#### Task item:
Can you print every record below exactly as written?

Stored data
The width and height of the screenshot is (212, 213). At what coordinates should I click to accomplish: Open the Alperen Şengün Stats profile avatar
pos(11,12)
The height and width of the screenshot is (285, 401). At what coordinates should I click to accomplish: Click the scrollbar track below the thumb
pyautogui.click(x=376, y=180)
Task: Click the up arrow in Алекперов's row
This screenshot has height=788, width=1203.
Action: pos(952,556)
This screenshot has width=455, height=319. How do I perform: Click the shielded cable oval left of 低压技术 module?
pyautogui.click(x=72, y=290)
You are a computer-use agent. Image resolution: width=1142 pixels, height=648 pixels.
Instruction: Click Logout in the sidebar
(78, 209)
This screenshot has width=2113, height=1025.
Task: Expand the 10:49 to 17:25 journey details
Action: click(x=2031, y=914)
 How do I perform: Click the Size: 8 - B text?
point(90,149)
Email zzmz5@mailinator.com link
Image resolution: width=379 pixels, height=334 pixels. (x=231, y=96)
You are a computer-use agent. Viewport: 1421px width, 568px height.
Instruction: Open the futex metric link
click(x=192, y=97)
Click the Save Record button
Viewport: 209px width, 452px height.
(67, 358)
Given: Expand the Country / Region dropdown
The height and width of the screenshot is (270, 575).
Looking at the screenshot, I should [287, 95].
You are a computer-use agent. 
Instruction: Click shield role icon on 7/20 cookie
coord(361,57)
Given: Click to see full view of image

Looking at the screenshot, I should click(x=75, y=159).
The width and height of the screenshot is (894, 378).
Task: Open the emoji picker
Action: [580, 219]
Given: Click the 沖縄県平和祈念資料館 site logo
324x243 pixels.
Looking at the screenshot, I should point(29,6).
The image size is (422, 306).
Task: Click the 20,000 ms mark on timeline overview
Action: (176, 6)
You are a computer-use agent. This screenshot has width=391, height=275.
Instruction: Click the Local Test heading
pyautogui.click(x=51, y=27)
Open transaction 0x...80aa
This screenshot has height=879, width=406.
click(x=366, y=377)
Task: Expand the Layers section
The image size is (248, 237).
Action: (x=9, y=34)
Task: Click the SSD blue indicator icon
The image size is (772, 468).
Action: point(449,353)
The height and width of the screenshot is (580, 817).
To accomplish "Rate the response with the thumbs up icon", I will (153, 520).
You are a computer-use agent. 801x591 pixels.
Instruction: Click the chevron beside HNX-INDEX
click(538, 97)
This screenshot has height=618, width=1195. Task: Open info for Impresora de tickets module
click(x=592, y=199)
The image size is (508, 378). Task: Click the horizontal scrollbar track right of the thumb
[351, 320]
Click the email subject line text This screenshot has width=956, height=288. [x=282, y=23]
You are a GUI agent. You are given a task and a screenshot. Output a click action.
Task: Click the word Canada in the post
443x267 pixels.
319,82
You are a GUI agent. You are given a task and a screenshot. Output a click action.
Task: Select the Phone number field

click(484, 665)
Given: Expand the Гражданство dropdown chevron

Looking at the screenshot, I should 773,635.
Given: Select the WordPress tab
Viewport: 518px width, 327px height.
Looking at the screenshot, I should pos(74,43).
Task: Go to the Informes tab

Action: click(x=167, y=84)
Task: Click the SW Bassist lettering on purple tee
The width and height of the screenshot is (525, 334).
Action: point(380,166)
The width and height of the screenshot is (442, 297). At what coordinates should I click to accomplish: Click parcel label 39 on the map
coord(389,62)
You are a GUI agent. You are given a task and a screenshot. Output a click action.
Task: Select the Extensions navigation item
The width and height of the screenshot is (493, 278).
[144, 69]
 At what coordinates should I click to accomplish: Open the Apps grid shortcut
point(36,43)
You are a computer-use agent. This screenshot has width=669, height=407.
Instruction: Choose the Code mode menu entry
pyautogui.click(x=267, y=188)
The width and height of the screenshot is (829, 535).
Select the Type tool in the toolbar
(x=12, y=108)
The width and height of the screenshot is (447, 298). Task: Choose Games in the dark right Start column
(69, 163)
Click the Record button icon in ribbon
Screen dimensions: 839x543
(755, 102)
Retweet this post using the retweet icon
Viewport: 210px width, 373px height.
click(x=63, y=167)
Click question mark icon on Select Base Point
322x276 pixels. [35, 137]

#### Exercise answer:
The width and height of the screenshot is (212, 213). At what coordinates should I click to accomplish: Open the Alperen Şengün Stats profile avatar
pos(11,12)
The height and width of the screenshot is (285, 401). At what coordinates should I click to accomplish: Click the scrollbar track below the thumb
pyautogui.click(x=376, y=180)
Task: Click the up arrow in Алекперов's row
This screenshot has height=788, width=1203.
Action: pos(952,556)
This screenshot has width=455, height=319. How do I perform: Click the shielded cable oval left of 低压技术 module?
pyautogui.click(x=72, y=290)
You are a computer-use agent. Image resolution: width=1142 pixels, height=648 pixels.
Instruction: Click Logout in the sidebar
(78, 209)
This screenshot has width=2113, height=1025.
Task: Expand the 10:49 to 17:25 journey details
Action: click(x=2031, y=914)
 How do I perform: Click the Size: 8 - B text?
point(90,149)
Email zzmz5@mailinator.com link
Image resolution: width=379 pixels, height=334 pixels. (x=231, y=96)
You are a computer-use agent. Viewport: 1421px width, 568px height.
Instruction: Open the futex metric link
click(x=192, y=97)
Click the Save Record button
Viewport: 209px width, 452px height.
(67, 358)
Given: Expand the Country / Region dropdown
The height and width of the screenshot is (270, 575).
Looking at the screenshot, I should [287, 95].
You are a computer-use agent. 
Instruction: Click shield role icon on 7/20 cookie
coord(361,57)
Given: Click to see full view of image

Looking at the screenshot, I should click(x=75, y=159).
The width and height of the screenshot is (894, 378).
Task: Open the emoji picker
Action: [580, 219]
Given: Click the 沖縄県平和祈念資料館 site logo
324x243 pixels.
Looking at the screenshot, I should point(29,6).
The image size is (422, 306).
Task: Click the 20,000 ms mark on timeline overview
Action: (176, 6)
You are a computer-use agent. This screenshot has width=391, height=275.
Instruction: Click the Local Test heading
pyautogui.click(x=51, y=27)
Open transaction 0x...80aa
This screenshot has height=879, width=406.
click(x=366, y=377)
Task: Expand the Layers section
The image size is (248, 237).
Action: (x=9, y=34)
Task: Click the SSD blue indicator icon
The image size is (772, 468).
Action: point(449,353)
The height and width of the screenshot is (580, 817).
To accomplish "Rate the response with the thumbs up icon", I will (153, 520).
You are a computer-use agent. 801x591 pixels.
Instruction: Click the chevron beside HNX-INDEX
click(538, 97)
This screenshot has height=618, width=1195. Task: Open info for Impresora de tickets module
click(x=592, y=199)
The image size is (508, 378). Task: Click the horizontal scrollbar track right of the thumb
[351, 320]
Click the email subject line text This screenshot has width=956, height=288. [x=282, y=23]
You are a GUI agent. You are given a task and a screenshot. Output a click action.
Task: Click the word Canada in the post
443x267 pixels.
319,82
You are a GUI agent. You are given a task and a screenshot. Output a click action.
Task: Select the Phone number field

click(484, 665)
Given: Expand the Гражданство dropdown chevron

Looking at the screenshot, I should 773,635.
Given: Select the WordPress tab
Viewport: 518px width, 327px height.
Looking at the screenshot, I should pos(74,43).
Task: Go to the Informes tab

Action: click(x=167, y=84)
Task: Click the SW Bassist lettering on purple tee
The width and height of the screenshot is (525, 334).
Action: point(380,166)
The width and height of the screenshot is (442, 297). At what coordinates should I click to accomplish: Click parcel label 39 on the map
coord(389,62)
You are a GUI agent. You are given a task and a screenshot. Output a click action.
Task: Select the Extensions navigation item
The width and height of the screenshot is (493, 278).
[144, 69]
 At what coordinates should I click to accomplish: Open the Apps grid shortcut
point(36,43)
You are a computer-use agent. This screenshot has width=669, height=407.
Instruction: Choose the Code mode menu entry
pyautogui.click(x=267, y=188)
The width and height of the screenshot is (829, 535).
Select the Type tool in the toolbar
(x=12, y=108)
The width and height of the screenshot is (447, 298). Task: Choose Games in the dark right Start column
(69, 163)
Click the Record button icon in ribbon
Screen dimensions: 839x543
(755, 102)
Retweet this post using the retweet icon
Viewport: 210px width, 373px height.
click(x=63, y=167)
Click question mark icon on Select Base Point
322x276 pixels. [35, 137]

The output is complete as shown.